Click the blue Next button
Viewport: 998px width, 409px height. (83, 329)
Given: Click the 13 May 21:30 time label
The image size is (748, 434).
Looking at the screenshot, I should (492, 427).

++++++++++++++++++++

• **Task objective**:
Print the records above exactly. Omit nothing.

• **Written response**:
Click the blue Next button
Viewport: 998px width, 409px height. (83, 329)
Given: Click the 13 May 21:30 time label
The image size is (748, 434).
Looking at the screenshot, I should (492, 427).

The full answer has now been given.